▶ _Excerpt to read_:
Content starts

The ‘Comité d’Echanges Franco-Japonais’ (CEFJ) has been one of the most important bicultural professional networks of the CCI Paris-Ile de France since 1997.
“Many of our members are newly born starts-ups and the number is increasing,” says Noriko Tominaga-Carpentier, Managing Director of CEFJ. “Their success in France provides other mid-sized Japanese companies the opportunity to follow them or work together in innovative and technology. We organize round-table discussions in order for both the Japanese and the French attendees can compare consumers and buyers’ selection criteria, digital influences, and their own distribution systems.”
European Union (EU) – Japan Economic Partnership Agreement (EPA)
ully concluded four years of negotiations on the EPA. With a population of 500 million, the EU is one of Japan’s most important trading partners and accounts for twenty per cent of global GDP and ten per cent of the gross value of Japan’s imports and exports.
“This agreement is one of the pillars of Japan’s growth strategy and plays a vital role in maintaining and strengthening a free trade system that has been undermined by the spread of protectionism,” says Kitera.
As the second largest economy in the EU and one of the most influential member countries, France plays a significant role in expediting the EPA’s implementation.

Content ends

Repeat word for word the part of the passage on Franco-Japanese business ties that opens with "ully concluded four" and closes with "imports and exports.". The records come from a separate source.

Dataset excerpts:
Content starts

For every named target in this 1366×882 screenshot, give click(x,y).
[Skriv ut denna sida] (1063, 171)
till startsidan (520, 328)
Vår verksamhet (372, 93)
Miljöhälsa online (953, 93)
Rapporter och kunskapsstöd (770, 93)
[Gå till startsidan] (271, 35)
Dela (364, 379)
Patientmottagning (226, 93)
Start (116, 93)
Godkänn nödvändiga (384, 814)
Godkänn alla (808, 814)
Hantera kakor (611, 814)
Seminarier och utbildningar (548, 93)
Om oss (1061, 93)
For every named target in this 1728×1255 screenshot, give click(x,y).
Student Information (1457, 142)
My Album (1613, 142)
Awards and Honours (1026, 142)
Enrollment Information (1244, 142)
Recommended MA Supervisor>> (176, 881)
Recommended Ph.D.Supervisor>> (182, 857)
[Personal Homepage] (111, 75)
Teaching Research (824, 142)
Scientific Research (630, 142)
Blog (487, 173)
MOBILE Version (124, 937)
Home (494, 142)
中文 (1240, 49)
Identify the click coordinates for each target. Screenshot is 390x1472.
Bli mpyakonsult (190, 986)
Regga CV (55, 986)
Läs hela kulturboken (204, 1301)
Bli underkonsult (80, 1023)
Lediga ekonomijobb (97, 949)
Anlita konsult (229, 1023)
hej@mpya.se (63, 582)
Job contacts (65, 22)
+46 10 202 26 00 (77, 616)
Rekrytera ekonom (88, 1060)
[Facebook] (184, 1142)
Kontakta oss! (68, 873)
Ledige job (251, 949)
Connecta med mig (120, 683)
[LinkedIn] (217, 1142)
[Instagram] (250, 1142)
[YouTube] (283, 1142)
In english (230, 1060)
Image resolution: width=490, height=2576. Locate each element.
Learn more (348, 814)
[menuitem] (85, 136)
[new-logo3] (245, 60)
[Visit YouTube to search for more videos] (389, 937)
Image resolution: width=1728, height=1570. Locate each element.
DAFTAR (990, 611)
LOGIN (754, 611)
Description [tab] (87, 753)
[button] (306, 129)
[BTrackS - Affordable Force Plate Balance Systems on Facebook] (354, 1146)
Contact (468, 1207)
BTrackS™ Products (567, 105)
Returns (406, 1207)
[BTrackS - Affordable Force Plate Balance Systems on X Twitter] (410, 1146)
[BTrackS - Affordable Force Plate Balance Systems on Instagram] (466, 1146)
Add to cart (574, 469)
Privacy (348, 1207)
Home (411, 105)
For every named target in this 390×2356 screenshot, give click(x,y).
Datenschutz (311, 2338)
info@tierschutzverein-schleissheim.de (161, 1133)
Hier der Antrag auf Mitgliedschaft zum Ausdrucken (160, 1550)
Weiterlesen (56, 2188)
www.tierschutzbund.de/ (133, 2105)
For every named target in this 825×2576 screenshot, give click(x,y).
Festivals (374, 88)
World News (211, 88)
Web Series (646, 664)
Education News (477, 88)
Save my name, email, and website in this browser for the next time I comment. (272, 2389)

Content ends

▶ _Answer section_:
ully concluded four years of negotiations on the EPA. With a population of 500 million, the EU is one of Japan’s most important trading partners and accounts for twenty per cent of global GDP and ten per cent of the gross value of Japan’s imports and exports.